Grandma is in a hurry to help! Don't neglect the help of your new grandparents. Thanks to them, you can get out to your favorite restaurant or cinema from time to time. Having a pleasant time together will help you step away a little from the roles of mom and dad and refresh your marital relationship.

Classifications

Regulatory crises

The main current classification of family crises is named after the famous American psychotherapist Virginia Satir. She calls them normative and identifies 10 main problematic issues that every couple faces:

  1. Birth of the first child.
  2. A child's acquisition of speech.
  3. His admission to school.
  4. His teenage period, which overlaps with his parents' midlife crisis.
  5. “Empty nest” syndrome – children leaving the family.
  6. Children creating their own families.
  7. My wife's menopause.
  8. Decreased libido in husband.
  9. Mastering new roles - grandparents.
  10. Death of one of the spouses.

It is easy to see that the first normative crises are based on growing up and raising a child. The viability of this classification is proven by statistics: couples who do not have children either divorce in the first 3 years, or continue to live and never break up (after 3 years of marriage, divorce in such families is only 5%). This suggests that they do not have to live through most of the difficulties highlighted by Virginia Satir and associated specifically with children.

Non-normative crises

Psychologists Eidemiller and Justitskis identify other crises in family life that are associated with unfavorable living conditions and problems that arise at different stages. These include:

  • illness of one of the spouses;
  • socio-economic processes (financial crisis, war);
  • adultery;
  • conflicts with other people;
  • housing problems;
  • change in the social status of one of the spouses;
  • excessive load;
  • state of divorce;
  • domestic violence;
  • adoption, guardianship.

Non-normative crises can overtake a family at any period of life and even overlap one another, which aggravates an already precarious situation.

Fifth year crisis: family and career

Maternity leave is being replaced by everyday work, and at the same time many questions about how to combine family and professional life.
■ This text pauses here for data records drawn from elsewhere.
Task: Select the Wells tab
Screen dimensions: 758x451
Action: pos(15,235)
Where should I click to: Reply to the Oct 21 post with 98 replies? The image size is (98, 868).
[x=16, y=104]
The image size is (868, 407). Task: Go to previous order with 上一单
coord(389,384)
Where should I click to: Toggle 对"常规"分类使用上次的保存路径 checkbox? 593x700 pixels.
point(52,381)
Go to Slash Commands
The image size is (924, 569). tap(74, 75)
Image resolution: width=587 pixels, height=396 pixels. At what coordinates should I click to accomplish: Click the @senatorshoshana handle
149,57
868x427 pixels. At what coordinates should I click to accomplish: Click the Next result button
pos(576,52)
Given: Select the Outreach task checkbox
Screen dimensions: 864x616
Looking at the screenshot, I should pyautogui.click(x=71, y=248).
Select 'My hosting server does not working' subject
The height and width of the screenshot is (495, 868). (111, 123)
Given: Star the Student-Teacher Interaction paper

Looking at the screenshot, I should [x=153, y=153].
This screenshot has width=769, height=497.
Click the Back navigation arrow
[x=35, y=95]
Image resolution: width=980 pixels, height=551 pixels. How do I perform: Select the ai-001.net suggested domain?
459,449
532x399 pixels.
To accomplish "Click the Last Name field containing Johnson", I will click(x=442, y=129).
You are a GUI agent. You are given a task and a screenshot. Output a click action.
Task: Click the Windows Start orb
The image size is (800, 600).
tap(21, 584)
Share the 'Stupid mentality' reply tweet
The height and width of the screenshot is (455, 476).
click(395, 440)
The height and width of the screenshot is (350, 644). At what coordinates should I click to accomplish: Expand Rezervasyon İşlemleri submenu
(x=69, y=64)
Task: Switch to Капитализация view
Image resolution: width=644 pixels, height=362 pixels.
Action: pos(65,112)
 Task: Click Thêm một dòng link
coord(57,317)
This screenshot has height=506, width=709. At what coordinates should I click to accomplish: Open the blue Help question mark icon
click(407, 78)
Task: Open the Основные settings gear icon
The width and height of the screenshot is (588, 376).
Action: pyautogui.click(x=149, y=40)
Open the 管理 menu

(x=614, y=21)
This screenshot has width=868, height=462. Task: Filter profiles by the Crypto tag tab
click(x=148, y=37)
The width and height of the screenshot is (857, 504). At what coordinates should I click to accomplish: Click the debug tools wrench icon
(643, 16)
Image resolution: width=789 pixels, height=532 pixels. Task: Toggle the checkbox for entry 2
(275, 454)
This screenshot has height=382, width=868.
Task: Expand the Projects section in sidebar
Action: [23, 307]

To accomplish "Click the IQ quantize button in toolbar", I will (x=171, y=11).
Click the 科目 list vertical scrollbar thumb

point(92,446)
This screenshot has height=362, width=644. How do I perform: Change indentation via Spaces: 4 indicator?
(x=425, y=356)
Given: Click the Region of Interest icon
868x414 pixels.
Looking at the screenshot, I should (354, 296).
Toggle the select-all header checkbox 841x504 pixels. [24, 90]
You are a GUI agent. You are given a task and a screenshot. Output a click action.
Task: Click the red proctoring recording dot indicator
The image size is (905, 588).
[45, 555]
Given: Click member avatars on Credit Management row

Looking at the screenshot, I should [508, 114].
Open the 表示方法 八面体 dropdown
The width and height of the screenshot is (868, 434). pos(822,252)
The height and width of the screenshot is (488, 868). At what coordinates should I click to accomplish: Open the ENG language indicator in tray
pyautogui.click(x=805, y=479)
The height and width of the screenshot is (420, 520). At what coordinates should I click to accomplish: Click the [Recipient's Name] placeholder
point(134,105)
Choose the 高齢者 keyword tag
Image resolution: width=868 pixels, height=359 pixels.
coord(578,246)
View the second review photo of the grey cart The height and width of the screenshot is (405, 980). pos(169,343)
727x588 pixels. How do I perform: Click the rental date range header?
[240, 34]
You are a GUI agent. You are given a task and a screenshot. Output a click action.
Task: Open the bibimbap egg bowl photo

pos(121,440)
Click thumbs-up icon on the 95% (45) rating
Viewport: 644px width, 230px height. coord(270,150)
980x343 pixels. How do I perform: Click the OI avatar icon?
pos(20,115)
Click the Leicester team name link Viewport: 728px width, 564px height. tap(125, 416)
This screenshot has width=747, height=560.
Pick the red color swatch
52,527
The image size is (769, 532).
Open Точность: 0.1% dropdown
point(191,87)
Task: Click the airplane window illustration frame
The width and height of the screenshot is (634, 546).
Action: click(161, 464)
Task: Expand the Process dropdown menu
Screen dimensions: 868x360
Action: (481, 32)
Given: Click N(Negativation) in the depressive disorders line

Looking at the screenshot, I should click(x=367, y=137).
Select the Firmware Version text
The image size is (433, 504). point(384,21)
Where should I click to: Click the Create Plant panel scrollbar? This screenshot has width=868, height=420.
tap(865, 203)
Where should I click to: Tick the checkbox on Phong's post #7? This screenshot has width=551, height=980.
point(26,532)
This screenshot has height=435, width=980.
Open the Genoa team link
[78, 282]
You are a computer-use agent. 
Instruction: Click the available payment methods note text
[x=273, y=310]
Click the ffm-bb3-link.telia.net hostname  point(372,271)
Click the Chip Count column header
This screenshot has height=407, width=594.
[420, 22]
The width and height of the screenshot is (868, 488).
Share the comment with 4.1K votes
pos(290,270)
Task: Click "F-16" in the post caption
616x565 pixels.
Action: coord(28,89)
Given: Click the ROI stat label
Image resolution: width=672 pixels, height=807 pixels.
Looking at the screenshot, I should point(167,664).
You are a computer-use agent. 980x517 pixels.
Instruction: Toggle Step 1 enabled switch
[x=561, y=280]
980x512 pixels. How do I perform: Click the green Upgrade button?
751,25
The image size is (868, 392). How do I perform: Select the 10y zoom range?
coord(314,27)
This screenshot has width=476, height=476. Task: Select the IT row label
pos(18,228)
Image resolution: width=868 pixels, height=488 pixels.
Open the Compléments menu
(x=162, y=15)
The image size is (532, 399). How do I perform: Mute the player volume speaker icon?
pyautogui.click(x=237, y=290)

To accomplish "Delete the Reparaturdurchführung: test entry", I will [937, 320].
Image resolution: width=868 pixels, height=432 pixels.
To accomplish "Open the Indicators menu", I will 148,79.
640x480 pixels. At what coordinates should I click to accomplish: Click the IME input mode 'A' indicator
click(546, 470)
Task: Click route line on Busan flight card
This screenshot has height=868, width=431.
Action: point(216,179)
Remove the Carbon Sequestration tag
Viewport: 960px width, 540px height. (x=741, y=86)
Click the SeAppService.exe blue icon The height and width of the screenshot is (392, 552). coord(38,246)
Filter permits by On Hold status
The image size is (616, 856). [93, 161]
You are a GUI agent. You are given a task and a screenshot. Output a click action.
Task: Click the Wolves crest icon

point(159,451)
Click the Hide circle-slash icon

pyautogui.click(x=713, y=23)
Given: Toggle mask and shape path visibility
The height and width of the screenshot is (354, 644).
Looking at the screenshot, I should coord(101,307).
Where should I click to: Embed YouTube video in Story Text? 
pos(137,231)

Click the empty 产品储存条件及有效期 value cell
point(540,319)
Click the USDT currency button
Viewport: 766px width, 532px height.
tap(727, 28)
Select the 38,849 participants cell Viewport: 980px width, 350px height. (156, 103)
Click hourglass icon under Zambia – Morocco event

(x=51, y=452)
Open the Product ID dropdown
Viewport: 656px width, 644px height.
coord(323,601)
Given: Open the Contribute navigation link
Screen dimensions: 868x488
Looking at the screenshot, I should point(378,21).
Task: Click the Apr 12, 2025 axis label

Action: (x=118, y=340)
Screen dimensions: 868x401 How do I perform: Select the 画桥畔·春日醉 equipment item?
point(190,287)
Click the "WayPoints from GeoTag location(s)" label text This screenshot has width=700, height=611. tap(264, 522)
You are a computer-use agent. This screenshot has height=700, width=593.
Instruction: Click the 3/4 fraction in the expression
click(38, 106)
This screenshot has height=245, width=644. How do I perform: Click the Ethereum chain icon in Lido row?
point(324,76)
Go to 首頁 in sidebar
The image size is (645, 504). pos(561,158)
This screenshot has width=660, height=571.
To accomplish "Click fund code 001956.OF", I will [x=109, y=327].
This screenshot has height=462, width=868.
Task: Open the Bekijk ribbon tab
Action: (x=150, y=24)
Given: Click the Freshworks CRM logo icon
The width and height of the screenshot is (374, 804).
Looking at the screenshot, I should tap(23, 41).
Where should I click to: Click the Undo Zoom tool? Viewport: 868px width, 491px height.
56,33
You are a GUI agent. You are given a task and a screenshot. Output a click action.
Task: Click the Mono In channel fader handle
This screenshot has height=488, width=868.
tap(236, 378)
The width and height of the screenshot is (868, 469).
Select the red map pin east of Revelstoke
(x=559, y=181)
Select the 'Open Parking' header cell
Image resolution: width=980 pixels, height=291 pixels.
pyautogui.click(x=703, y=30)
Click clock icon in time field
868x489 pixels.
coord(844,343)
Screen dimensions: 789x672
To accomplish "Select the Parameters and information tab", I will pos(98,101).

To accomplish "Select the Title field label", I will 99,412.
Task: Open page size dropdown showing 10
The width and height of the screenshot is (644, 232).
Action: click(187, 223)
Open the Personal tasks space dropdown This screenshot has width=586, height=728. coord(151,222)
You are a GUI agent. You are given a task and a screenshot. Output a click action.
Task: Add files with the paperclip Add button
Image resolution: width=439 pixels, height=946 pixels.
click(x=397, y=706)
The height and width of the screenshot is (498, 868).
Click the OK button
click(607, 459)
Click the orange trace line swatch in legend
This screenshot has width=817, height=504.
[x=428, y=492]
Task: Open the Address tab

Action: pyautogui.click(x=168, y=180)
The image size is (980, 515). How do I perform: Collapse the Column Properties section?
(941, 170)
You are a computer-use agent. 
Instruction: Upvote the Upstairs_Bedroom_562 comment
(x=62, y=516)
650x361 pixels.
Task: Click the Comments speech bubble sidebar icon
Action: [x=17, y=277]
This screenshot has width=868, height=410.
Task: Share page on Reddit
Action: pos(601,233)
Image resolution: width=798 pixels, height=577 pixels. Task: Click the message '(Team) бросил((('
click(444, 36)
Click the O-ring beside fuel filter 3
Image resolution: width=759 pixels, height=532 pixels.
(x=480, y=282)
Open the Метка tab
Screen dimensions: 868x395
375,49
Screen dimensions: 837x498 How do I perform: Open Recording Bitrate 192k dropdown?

It can be very difficult for a woman to get involved in the work process again, and the child is still small and requires a lot of attention. A woman does not have enough energy and time to do everything. She is exhausted physically and mentally, and this does not add happiness to family life. This situation is typical for a crisis of 5 years of marriage.

What to do?

We agree “on the shore”. To get through this stage less painfully, you need to redistribute responsibilities in advance. For example, a wife can take charge of cooking, and the husband will keep order in the house. One of the spouses can take the child to kindergarten, and the other can pick it up. The more questions like these you solve in advance, the easier you will get through this crisis. Of course, at first discomfort is inevitable, but gradually you will get used to the new order.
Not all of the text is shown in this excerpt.